All three pronouns remain unchanged regardless of grammatical role:

Subject: Mia thia nila. — I see you. Object: Thia mia nila. — You see me. After preposition: Thia mia wei shua. — You come to me.

Position in the sentence, not the pronoun's form, indicates its role. This analytical structure keeps the system simple and transparent.

No grammatical gender

Phi pronouns carry no gender marking. This is a deliberate design choice. Languages that require speakers to assign gender to every pronoun embed assumptions about identity into basic communication. Phi refuses this: people can be named without being categorized.

This doesn't prevent speakers from discussing gender when relevant. But it ensures that the grammar itself never forces the issue.

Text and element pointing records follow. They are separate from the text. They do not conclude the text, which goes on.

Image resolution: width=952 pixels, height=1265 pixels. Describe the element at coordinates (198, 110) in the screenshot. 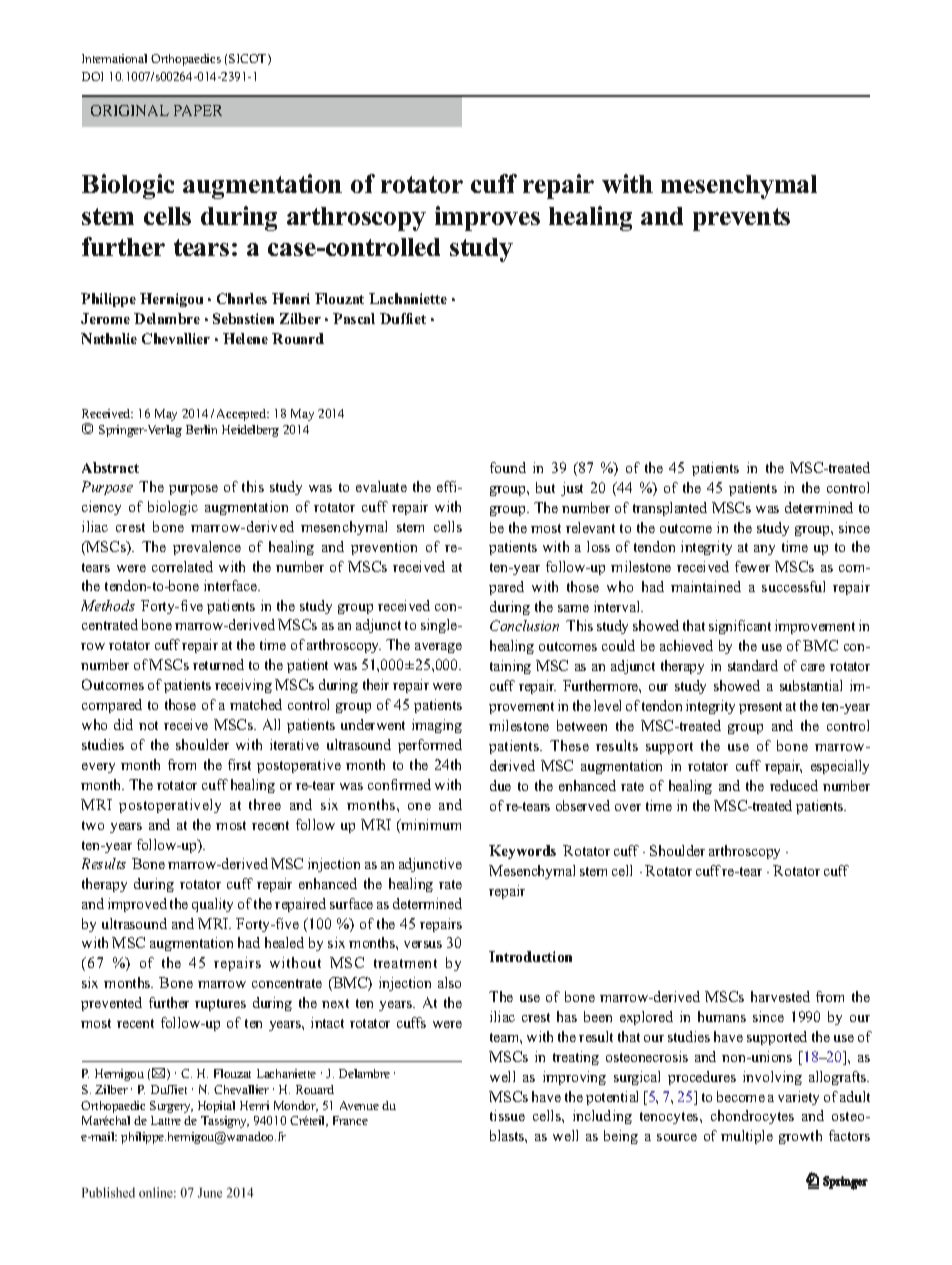

I see `PAPER` at that location.
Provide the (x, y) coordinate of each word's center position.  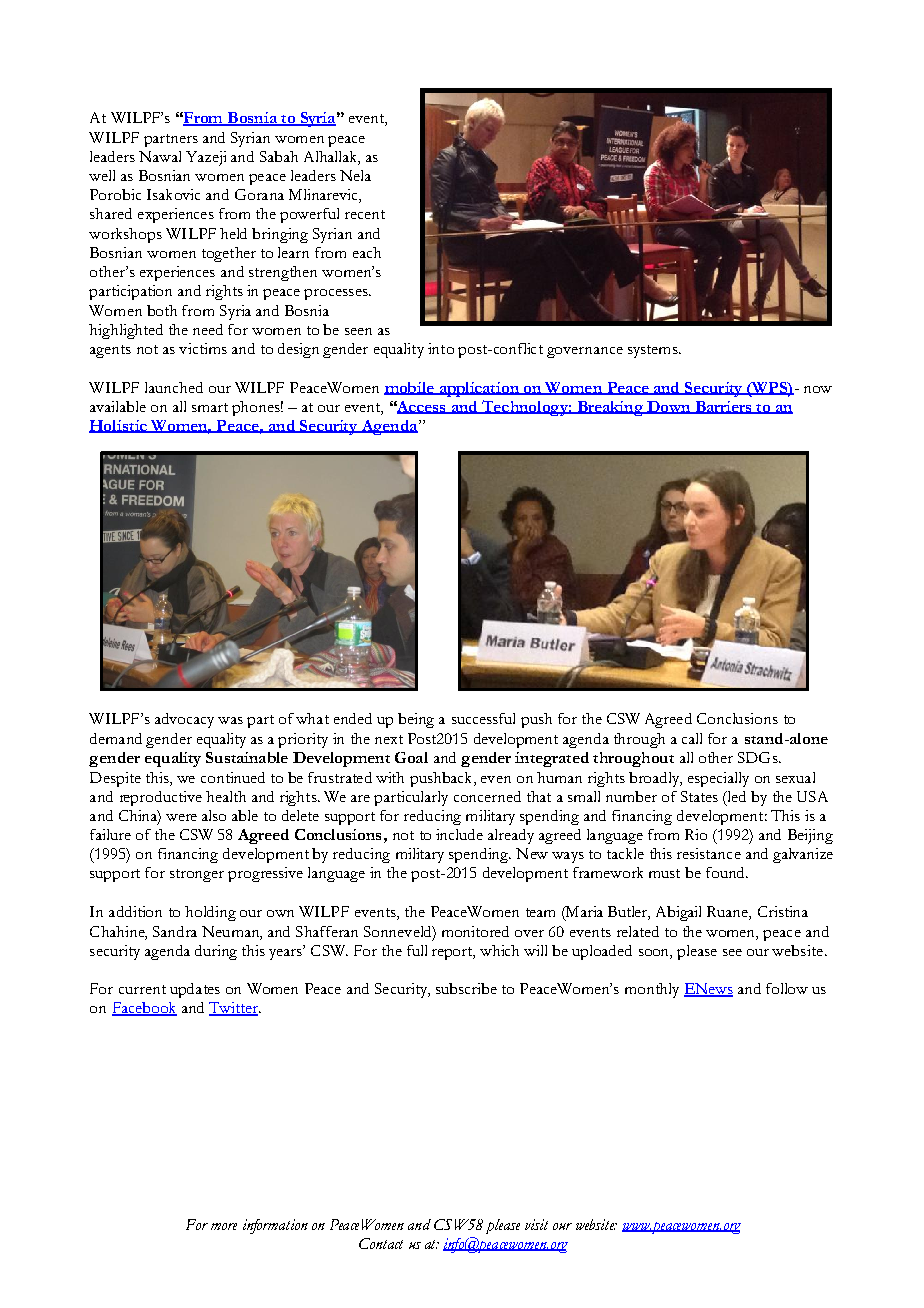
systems (654, 351)
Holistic (119, 426)
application (479, 389)
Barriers (723, 407)
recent (365, 214)
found (726, 872)
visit (536, 1224)
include (459, 834)
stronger (197, 875)
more (224, 1226)
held (233, 233)
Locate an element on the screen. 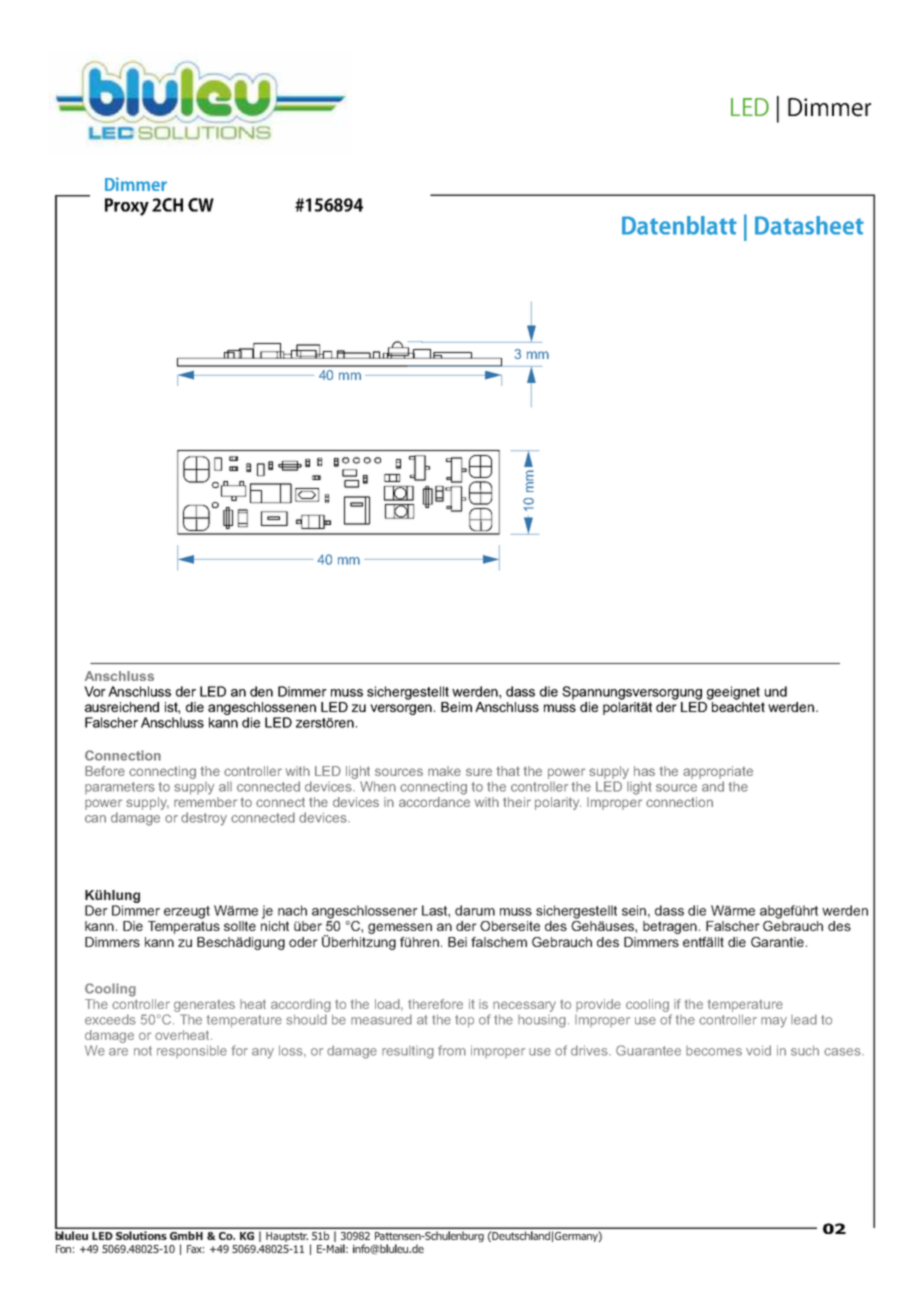 This screenshot has width=924, height=1308. und is located at coordinates (776, 691).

Topic-drop: the unspoken subject

Phi allows speakers to omit the subject when it is clear from context. This is called topic-drop, and it is common in verb-final languages like Japanese and Korean.

Once a topic has been established, subsequent clauses can leave the subject position empty if the referent is obvious:

shai shelira thiku nai phelora nai.
CONC forest small be beautiful be.
(Although the forest is small, [it] is beautiful.)

The second clause has no explicit subject. The forest, having just been mentioned, is understood to remain the topic.

mia shelu theo. shelomui.
1SG book read. understand.
(I read the book. [I] understand.)

The speaker continues as the understood subject without needing to repeat mia.

Topic-drop is never required. Speakers may always include the subject for clarity, emphasis, or contrast. But the option to omit it makes Phi flow more naturally. Some languages impose a repetitive quality by requiring explicit subjects in every clause; Phi does not.

This feature also means that Phi does not need a dedicated pronoun for "it." When referring back to a thing rather than a person, simply drop the subject and let context carry the reference.